A General Motors programou para março produção 20% maior do que a de fevereiro, o que soma 35 mil veículos. O número é igual ao volume de março de 1997. Em fevereiro a empresa fez 29.500 veículos, volume 10% menor que o de fevereiro de 1997. No mês anterior, a produção de 24 mil unidades foi 8% menor que a de janeiro de 1997. O primeiro trimestre deste ano deverá ser igual ao do ano passado, destaca o vice-presidente de assuntos corporativos, José Carlos Pinheiro Neto. Ou seja, o impacto do ajuste fiscal não provocou estrago tão grande.
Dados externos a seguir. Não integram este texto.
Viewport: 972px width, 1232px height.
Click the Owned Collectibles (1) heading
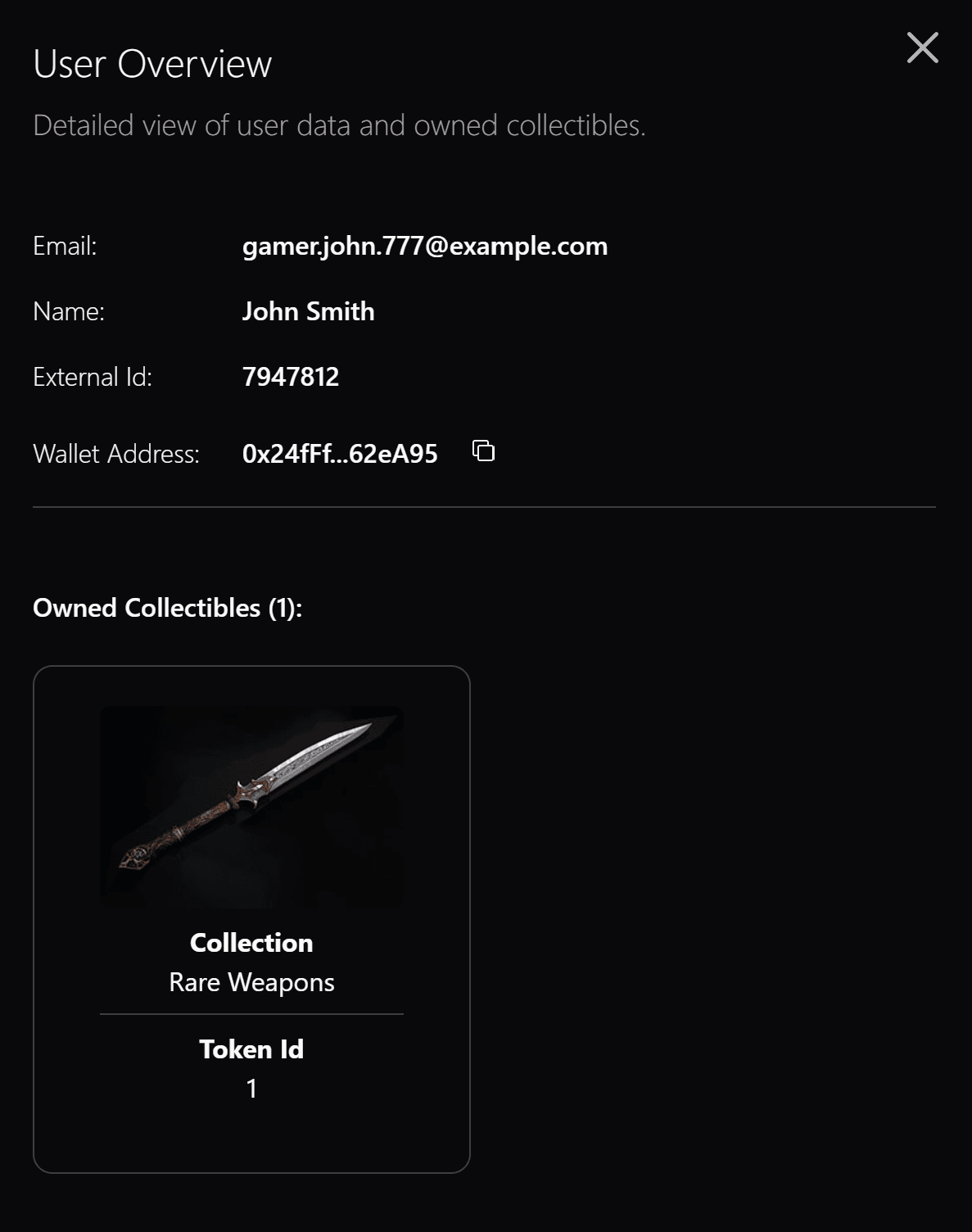(x=167, y=608)
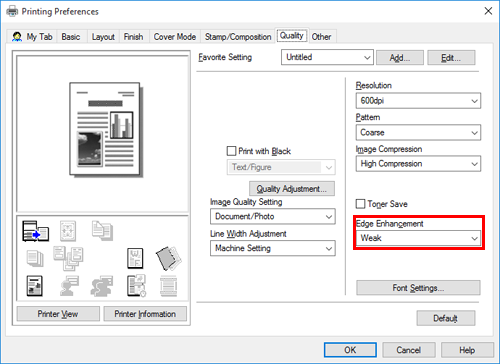Viewport: 500px width, 364px height.
Task: Open the Image Quality Setting dropdown
Action: [273, 217]
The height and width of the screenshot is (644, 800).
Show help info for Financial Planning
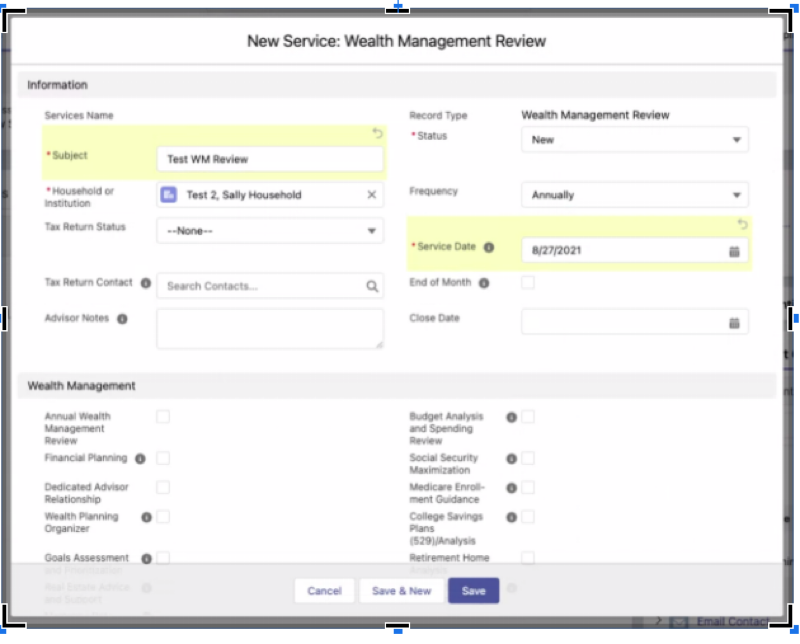[140, 459]
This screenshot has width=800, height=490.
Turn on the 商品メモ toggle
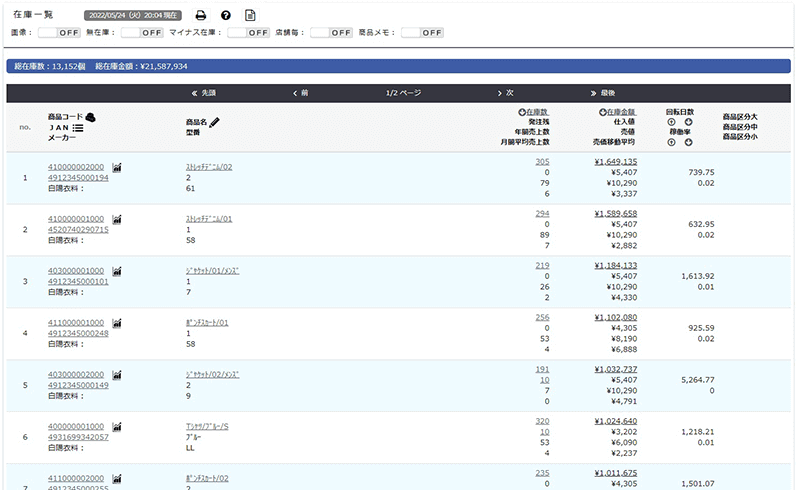(422, 33)
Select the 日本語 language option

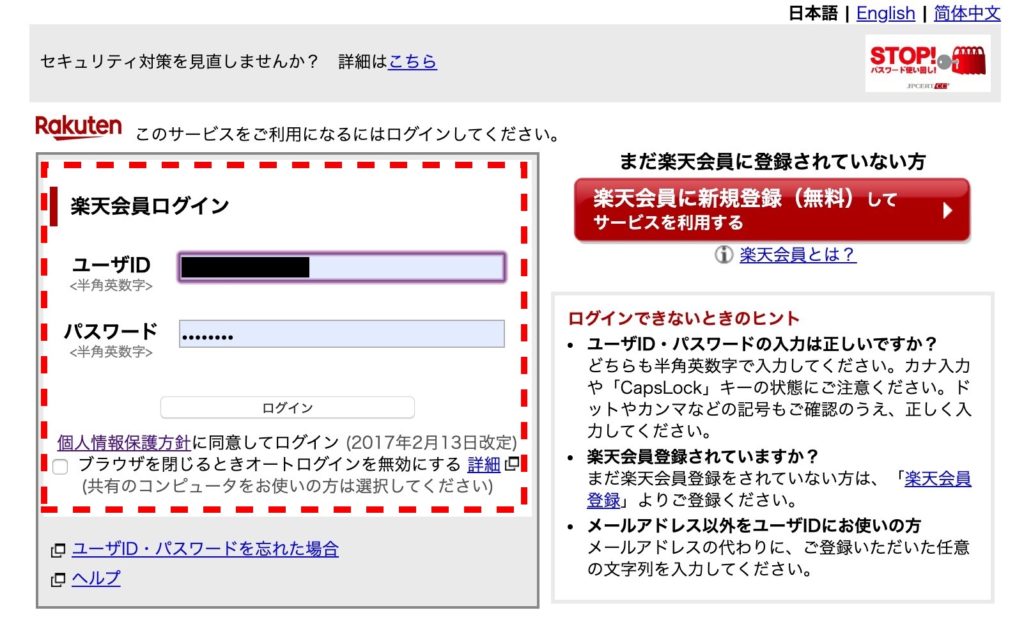click(812, 13)
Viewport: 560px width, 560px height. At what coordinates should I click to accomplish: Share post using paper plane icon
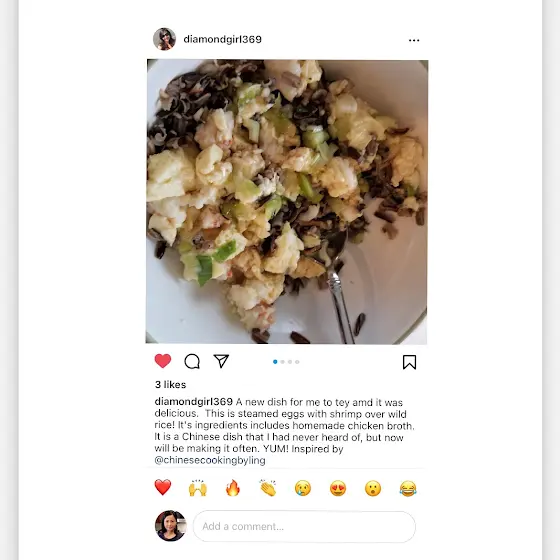point(221,361)
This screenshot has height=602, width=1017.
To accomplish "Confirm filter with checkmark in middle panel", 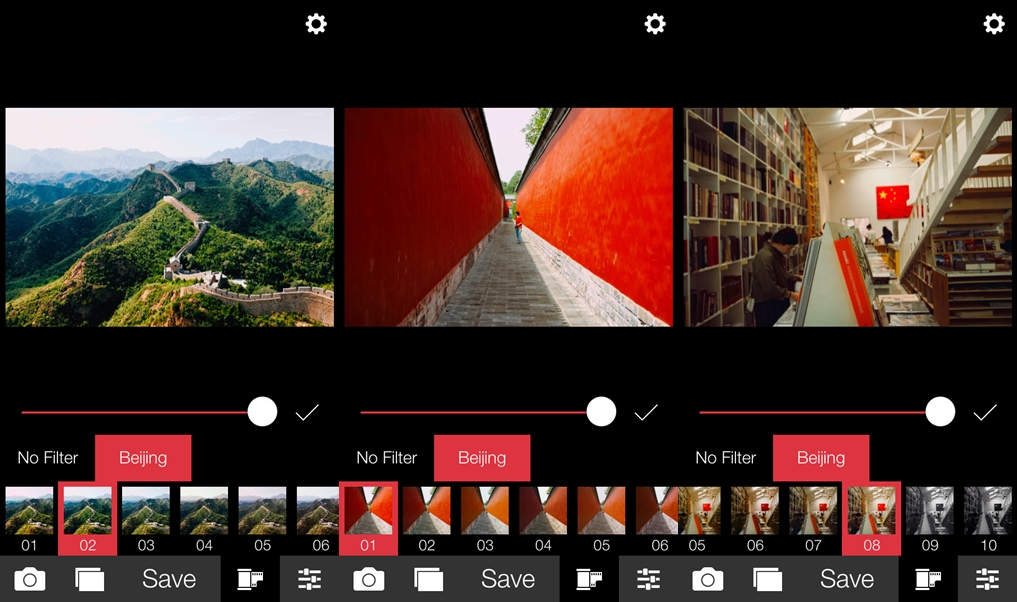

Por outro lado, a Associação Nacional dos Fabricantes de Veículos Automotores (Anfavea) espera para março um aceno do governo para reativar o consumo. E não se trata apenas de taxas de juros mais baixas. O presidente da Anfavea, Silvano Valentino, conta com uma redução do Imposto sobre Produtos Industrializados (IPI) para os níveis anteriores ao pacote fiscal. O governo acenou com a possibilidade de fazer esta intervenção em torno de março, destaca.
De qualquer forma, o ritmo do fornecimento vai aumentar em março. A produção da Firestone vai dobrar na comparação com dezembro. Não se trata de euforia. Em dezembro, a produção de pneus da empresa ficou 50% abaixo da de outubro, véspera da edição do pacote fiscal.
Do lado dos concessionários, a expectativa também é otimista. O presidente da Federação Nacional da Distribuição de Veículos (Fenabrave), Sérgio Reze, diz que há expectativa de melhora para março. Mas ele avisa que os descontos devem ser mantidos.